*Records provided*:

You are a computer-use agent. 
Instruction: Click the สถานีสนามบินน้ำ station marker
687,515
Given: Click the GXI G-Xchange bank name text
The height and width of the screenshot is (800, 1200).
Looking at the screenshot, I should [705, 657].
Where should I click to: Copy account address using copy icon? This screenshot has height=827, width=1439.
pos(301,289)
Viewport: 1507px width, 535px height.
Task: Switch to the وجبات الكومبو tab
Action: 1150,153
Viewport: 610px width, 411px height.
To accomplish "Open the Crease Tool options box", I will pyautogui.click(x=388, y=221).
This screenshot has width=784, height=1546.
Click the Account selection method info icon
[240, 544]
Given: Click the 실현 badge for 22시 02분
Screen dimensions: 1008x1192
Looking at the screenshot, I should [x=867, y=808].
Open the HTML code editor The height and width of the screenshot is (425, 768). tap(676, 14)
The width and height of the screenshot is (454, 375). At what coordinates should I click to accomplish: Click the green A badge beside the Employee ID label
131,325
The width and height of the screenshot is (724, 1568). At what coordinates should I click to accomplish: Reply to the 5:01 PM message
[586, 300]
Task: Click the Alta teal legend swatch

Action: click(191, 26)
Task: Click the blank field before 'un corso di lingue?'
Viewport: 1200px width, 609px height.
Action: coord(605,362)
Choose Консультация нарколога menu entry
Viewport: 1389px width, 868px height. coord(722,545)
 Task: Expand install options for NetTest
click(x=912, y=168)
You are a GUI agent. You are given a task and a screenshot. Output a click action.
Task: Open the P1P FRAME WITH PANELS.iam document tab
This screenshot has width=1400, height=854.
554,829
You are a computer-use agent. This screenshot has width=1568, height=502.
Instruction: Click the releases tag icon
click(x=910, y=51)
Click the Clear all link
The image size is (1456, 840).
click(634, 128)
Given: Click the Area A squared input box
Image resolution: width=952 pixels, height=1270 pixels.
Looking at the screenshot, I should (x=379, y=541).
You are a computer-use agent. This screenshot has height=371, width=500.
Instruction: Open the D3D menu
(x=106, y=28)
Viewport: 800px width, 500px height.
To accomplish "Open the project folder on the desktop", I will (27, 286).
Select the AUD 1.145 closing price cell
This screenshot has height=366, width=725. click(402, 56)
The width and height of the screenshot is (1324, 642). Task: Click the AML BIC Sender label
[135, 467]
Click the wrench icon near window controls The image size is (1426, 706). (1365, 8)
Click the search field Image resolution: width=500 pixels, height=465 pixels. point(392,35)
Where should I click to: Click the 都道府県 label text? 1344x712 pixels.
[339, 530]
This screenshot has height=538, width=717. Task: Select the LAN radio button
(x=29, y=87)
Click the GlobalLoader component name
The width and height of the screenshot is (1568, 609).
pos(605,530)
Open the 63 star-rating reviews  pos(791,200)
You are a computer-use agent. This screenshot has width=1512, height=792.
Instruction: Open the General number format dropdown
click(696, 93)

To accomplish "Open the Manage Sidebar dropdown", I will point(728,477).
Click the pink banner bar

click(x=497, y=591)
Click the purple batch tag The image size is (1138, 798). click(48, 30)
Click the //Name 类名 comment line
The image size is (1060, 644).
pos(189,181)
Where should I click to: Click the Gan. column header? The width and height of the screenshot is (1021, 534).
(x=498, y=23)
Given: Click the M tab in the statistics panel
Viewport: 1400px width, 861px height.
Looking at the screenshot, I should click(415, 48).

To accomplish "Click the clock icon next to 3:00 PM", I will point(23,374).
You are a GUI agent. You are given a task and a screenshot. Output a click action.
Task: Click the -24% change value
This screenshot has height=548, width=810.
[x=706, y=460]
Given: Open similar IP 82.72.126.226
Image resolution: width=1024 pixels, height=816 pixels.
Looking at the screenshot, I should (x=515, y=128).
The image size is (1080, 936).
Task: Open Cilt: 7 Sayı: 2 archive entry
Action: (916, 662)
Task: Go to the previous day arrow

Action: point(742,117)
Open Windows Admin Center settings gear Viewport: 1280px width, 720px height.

*Directions for this task*:
Show each line of the material above where "agent" occurs.

*Solution to the problem*:
You are a computer-use agent. 
You are a GUI agent. You are given a task and a screenshot. Output a click action.
You are a computer-use agent. This screenshot has width=1568, height=502.
You are a computer-use agent. This screenshot has height=371, width=500.
You are a computer-use agent. This screenshot has width=1512, height=792.
You are a GUI agent. You are given a task and a screenshot. Output a click action.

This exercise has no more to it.